Assignment → From the line that contains "This screenshot has width=721, height=588." through the closing line of the entries, write out each line exactly; pictures stay out.

The records →
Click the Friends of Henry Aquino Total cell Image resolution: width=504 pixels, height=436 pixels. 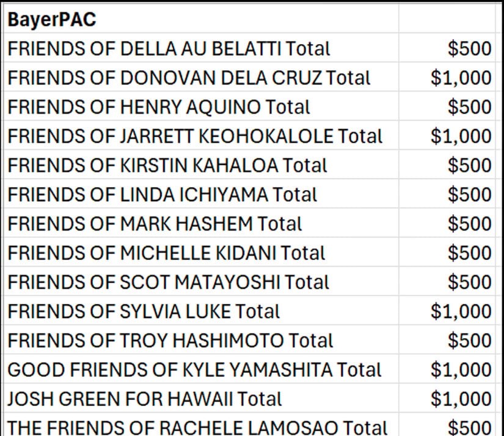(159, 107)
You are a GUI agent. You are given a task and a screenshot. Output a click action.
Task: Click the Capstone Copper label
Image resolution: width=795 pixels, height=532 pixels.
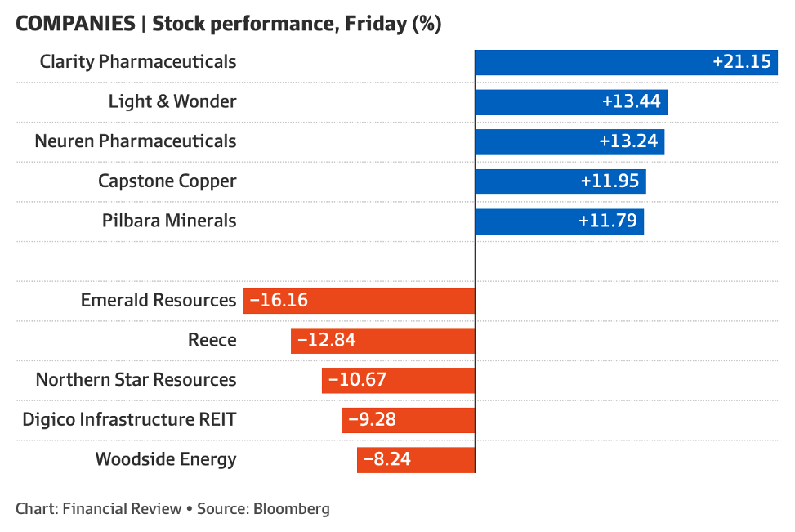click(167, 181)
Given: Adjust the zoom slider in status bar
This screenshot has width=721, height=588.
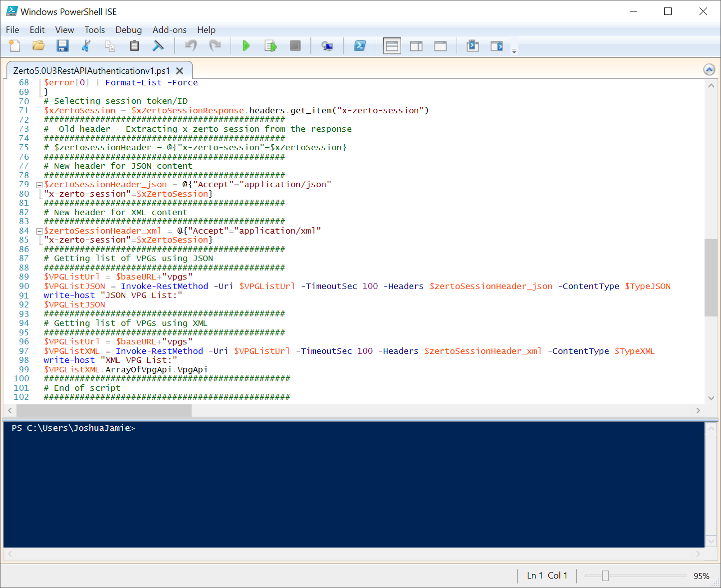Looking at the screenshot, I should point(605,576).
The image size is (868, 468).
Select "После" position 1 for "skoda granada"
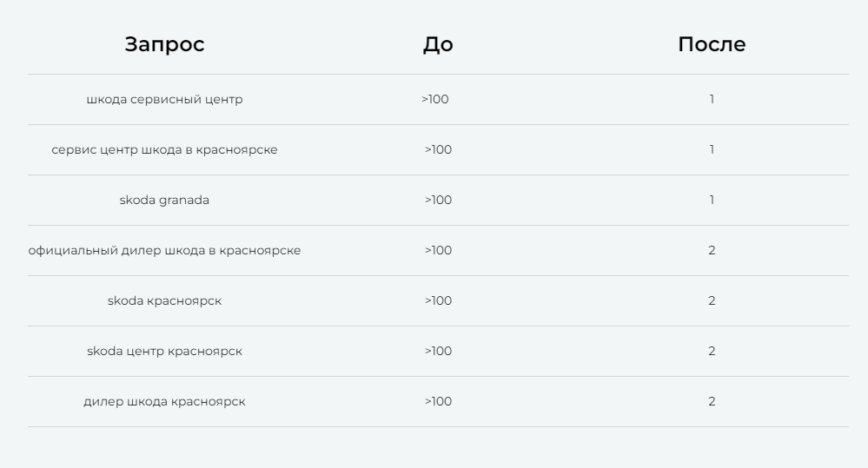click(x=712, y=200)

Completed task →
This screenshot has width=721, height=588.
Looking at the screenshot, I should point(605,576).
The image size is (868, 468).
Select "После" position 1 for "skoda granada"
click(x=712, y=200)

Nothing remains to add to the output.